(EXERCISE OBJECTIVE): Duplicate the lines from the line with "Task: Open the File menu" to the line with "Looking at the", both ends included, leaving the pictures out of your answer.

-- begin MATERIAL PROVIDED --

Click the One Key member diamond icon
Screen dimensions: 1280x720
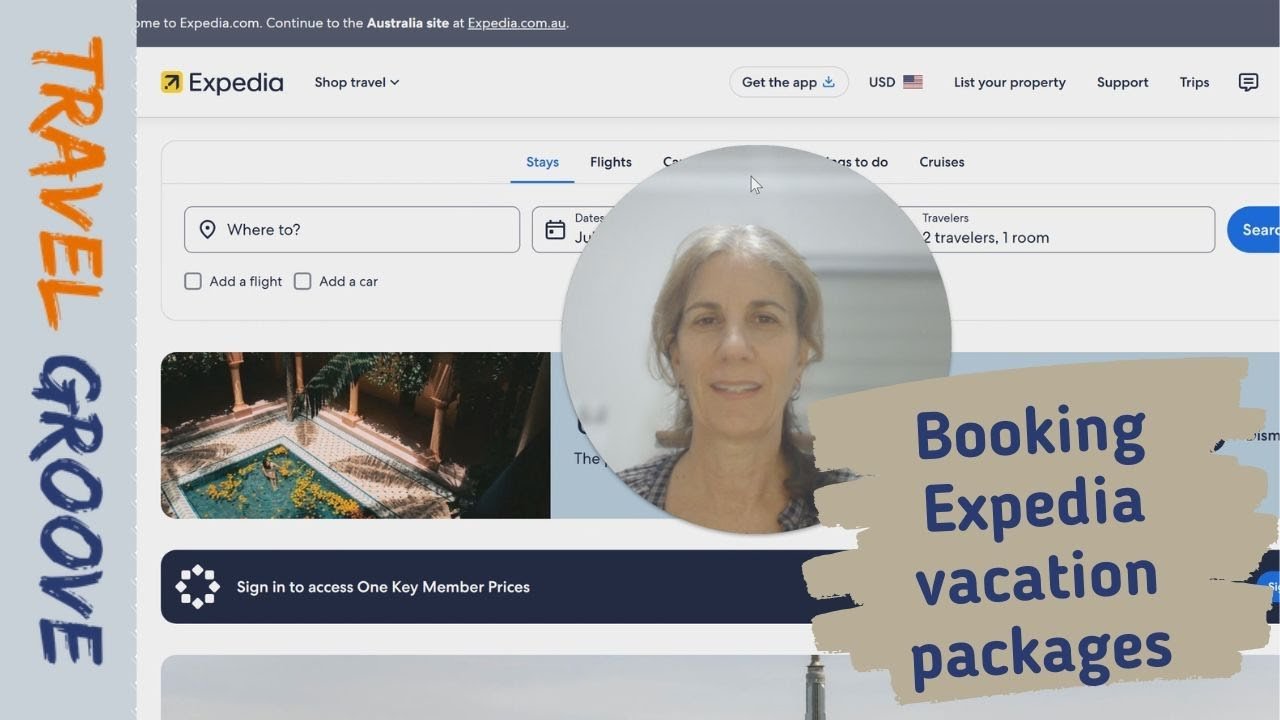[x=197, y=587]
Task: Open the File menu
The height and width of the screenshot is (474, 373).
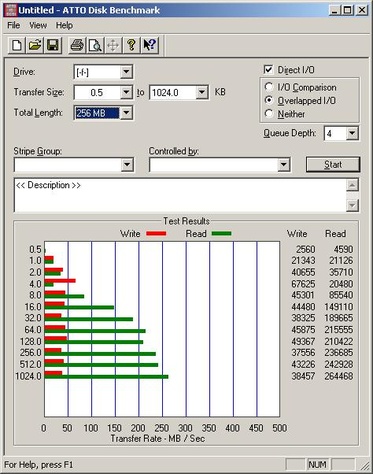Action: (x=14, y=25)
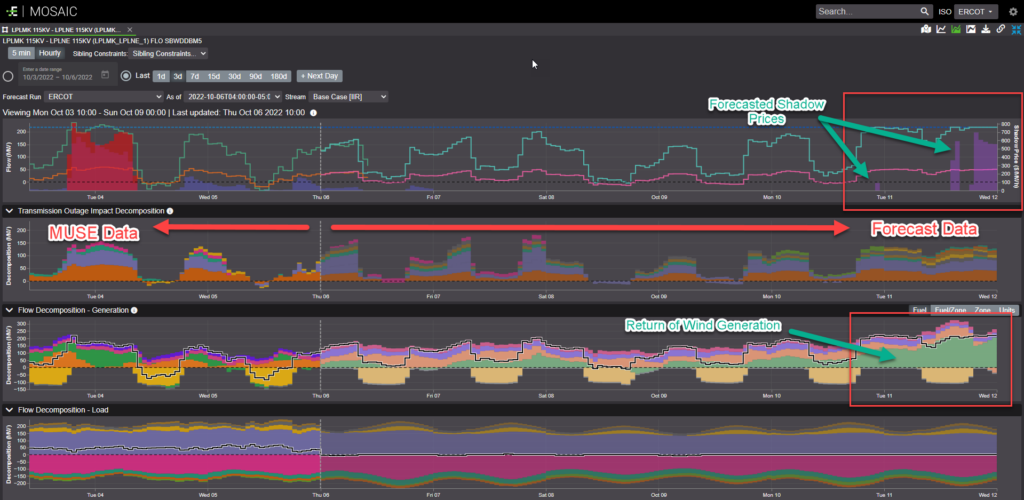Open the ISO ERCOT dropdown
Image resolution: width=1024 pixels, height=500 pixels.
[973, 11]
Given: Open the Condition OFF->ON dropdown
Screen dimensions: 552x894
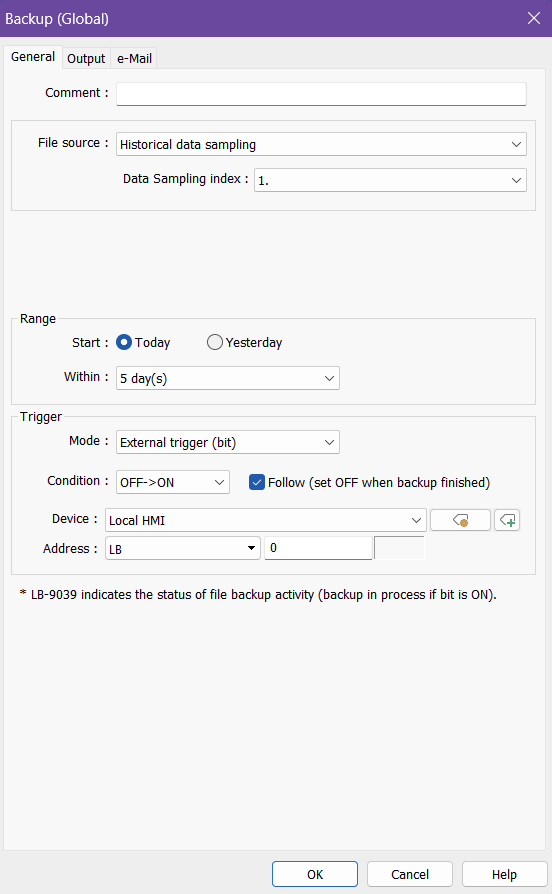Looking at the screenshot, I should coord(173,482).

-- end MATERIAL PROVIDED --
-- begin MATERIAL PROVIDED --

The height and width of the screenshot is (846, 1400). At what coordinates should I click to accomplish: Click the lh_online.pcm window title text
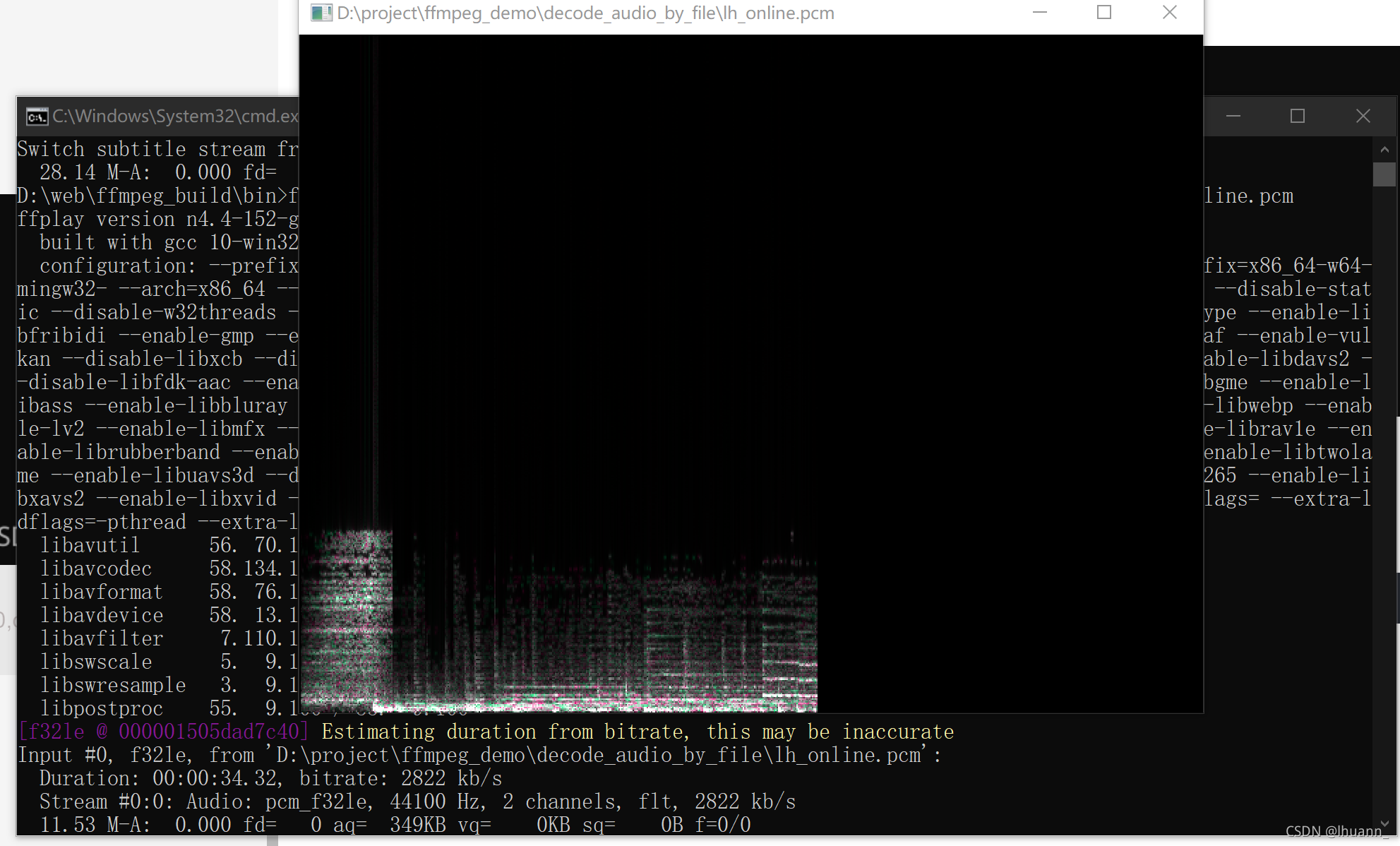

-- end MATERIAL PROVIDED --

(ANSWER FOR THIS EXERCISE):
Task: Open the File menu
The height and width of the screenshot is (474, 373).
Action: (x=14, y=25)
Open the ISO ERCOT dropdown
Image resolution: width=1024 pixels, height=500 pixels.
[973, 11]
Given: Open the Condition OFF->ON dropdown
Screen dimensions: 552x894
Looking at the screenshot, I should coord(173,482).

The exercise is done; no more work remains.